Andy nodded, clearly tired of the trouble they had run across in the city.
“What?” Tom rubbed his hands, cupping them over his mouth. “No. No. I’m a city boy. I want a hotel.”
“You can get one.” Andy gestured to the city. “But I have a feeling that we are just going to attract trouble. We don’t exactly look city-ready right now.”
That ugly truth, all of them looking soppy and dirty as if they had crawled through muck and blood at the warfront, was not something Tom could deny. Muttering, Tom seemed to sulk for a moment. Then he said, “I’ll go fetch dinner.”
“Buy a backpack for the three of us, while you’re at it,” Rick-the-wolf said. “There might be a Decathlon store in Yancheng.”
Tom saluted him then rushed off, quickly going immaterial.
“How does he go places so fast…?” Eddie murmured, watching after him while Daniel and James unpacked and heaved things off Chen’s back, starting to set up camp.

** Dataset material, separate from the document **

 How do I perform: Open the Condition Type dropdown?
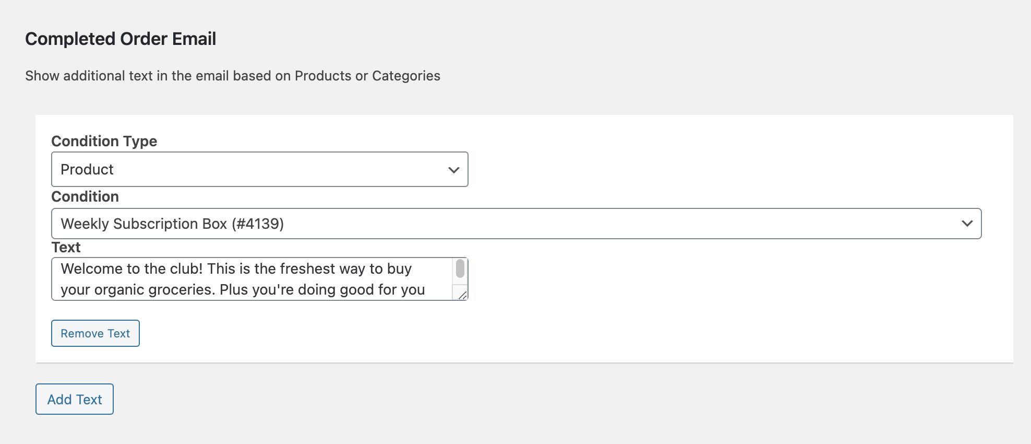coord(259,169)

Rick-the-wolf shrugged. “I dunno exactly. He’s lighter than nothing when he’s transparent, so for all I know he lets the wind blow him wherever.” He trotted over to Chen to fetch his clothes and a coat to cover him so he could to help out as a human.
Andy followed him. “Stay wolf. We need your nose.”

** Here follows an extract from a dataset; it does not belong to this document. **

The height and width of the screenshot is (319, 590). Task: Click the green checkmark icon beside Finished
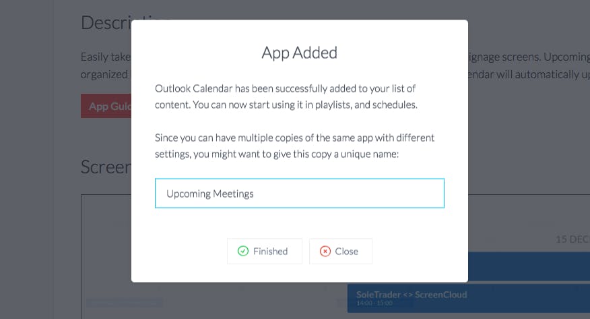(243, 251)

Turning a pointed ear, hearing all the sounds around him, Rick sighed and nodded. Fur-for-warmth would have to do.
James started a low, smokeless fire, while the others set up tents around it to block out the moaning wind. Rick smelled no demons, though the air with pungent with other scents. He detected burning nicotine, which came from the northeast where there was a home. And of course garlic, which made him sneeze. If there had been demons in the forest, they had all been killed on the river bank.

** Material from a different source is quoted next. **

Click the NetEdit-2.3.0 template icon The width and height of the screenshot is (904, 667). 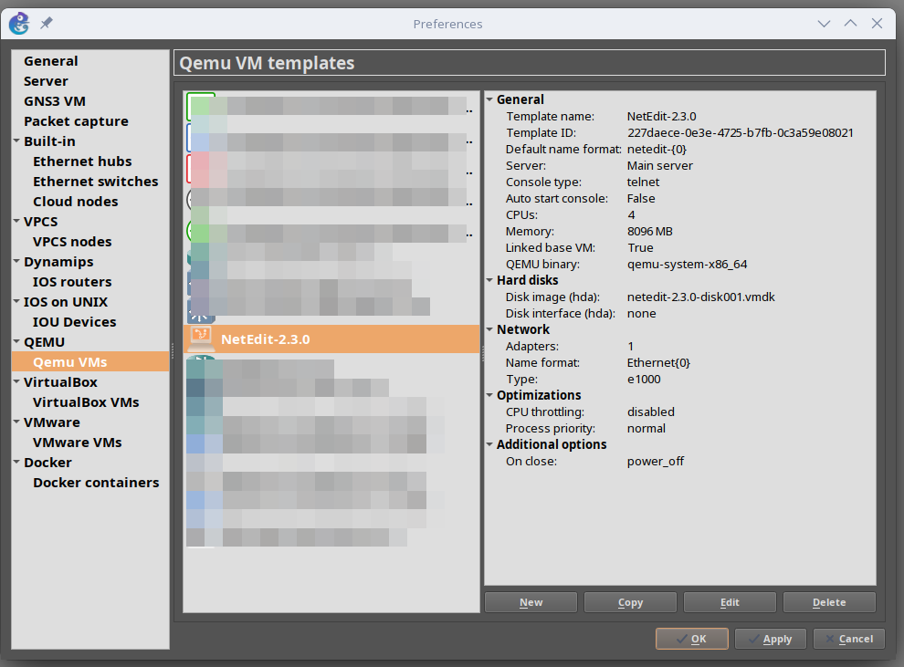tap(201, 339)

“What river had we crossed?” Daniel muttered, poring over their splotchy map water-damaged map.
“The Yangtze I think,” James whispered.
“The Yangtze is not between Xinghua and Yancheng,” Rick said, lifting his snout off his paws. “It was just a small river.”
“Small?” Daniel stared at him.
Rick shivered, barely nodding his head. “In comparison to the Yangtze, yes.”
Then he smelled something. Decay. It reminded Rick of the time when he had to hunt down zombies in Central Park for the NYPD. The odor was nasty, and coming closer. He hopped onto his paws. “Trouble is coming.”
Daniel and James shared a look. “I can feel it, but barely. What is it?”
Semour drew his sword. Eddie and Andy grabbed for their weapons. Chen, who had long changed into clothes and a warm coat, rose to his feet shuddering.
“Stinky,” Rick described, remaining wolf. “Rotting…”
“Like death?” Chen asked.
Rick nodded his wolf head. “Zombie smell, to be honest.”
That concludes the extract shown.